All in a day’s work: Silverton city employees rescue wildlife

September 2019 Posted in Community

Jesse Siewell cleaning the rescued fawn at Silverton Wastewater Treatment Plant. Courtesy Steve Starner

By Melissa Wagoner

An unexpected rescue took place on Aug. 15 at the Silverton Wastewater Treatment Plant. City employees, Jesse Siewell, Mike Downey and Steve Starner arrived at one of four bio-solids ponds to find a young fawn fighting for her life.

“It was definitely a double-take moment,” Water Quality Specialist Steve Starner remembered. “I think this fawn wanted a drink of water and got under the railing.”

It took the team nearly half an hour but eventually Siewell was able to rope the young deer and haul it to safety.

“It wasn’t the right kind of rope but it was all we had,” Starner said of the lengthy efforts. “It was really tired and covered in bio-solids so we hosed her off and carried her over to a grassy area and released her. We have deer around the ponds so the family was probably close by.”

In 19 years of working for the City of Silverton Starner said this is the first deer that has managed to fall in a pond, but not the first wildlife to be rescued.

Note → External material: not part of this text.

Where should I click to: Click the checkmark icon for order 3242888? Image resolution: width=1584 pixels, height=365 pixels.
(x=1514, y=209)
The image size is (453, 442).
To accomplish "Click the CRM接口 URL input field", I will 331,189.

“We’ve managed to get some ducklings out,” he smiled. “They’re usually in one of the clarifiers. We can usually put out a board on the edge of the tank and they’ll usually find their way out.”

After a rough month – an electrical failure in the newest lift station on James Street caused flooding in a nearby resident’s basement – Starner said the team needed a win.

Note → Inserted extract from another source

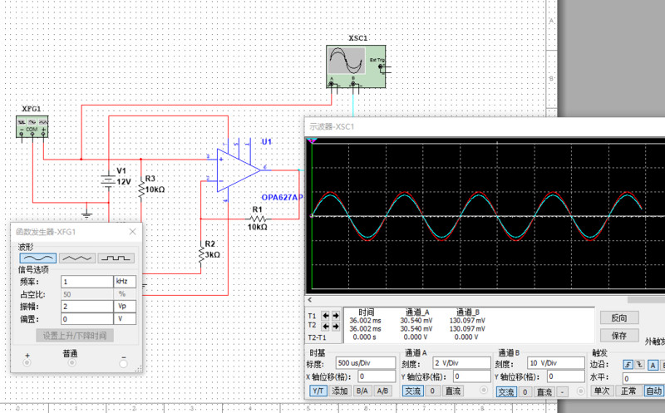665x413 pixels.
Task: Open the frequency unit kHz dropdown
Action: (124, 282)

“It was nice to have something good happen,” Starner said.

Therescue is not all the team has to celebrate. In 2018 the City of Silverton was named a Community Water Champion by WateReuse – a network of businesses and governments that use water recycling methods.

Because of that honor, Starner has been invited to attend this year’s annual WateReuse Symposium in San Diego on Sept. 6 to share information about the partnership between the City of Silverton and The Oregon Garden.

“The collaboration that it took to make it happen is very unique,” Starner said of the arrangement in which up to one million gallons of treated water is sent the Gardens’ wetlands each day.

“We have a permit from DEQ that allows us to distribute to Silver Creek but there are limits. So we created these wetlands and the water flows through and it is used for irrigation throughout the gardens,” Starner explained.

Whether it is rescuing wildlife, representing an internationally recognized water recycling program, or just maintaining the system of high quality drinking water for Silverton and its residents, Starner sees it all as just another day’s work for Silverton’s Water Quality team.

“I like cleaning the water,” he said, of his own joy in the job. “I like to see it come in used and go out clean.”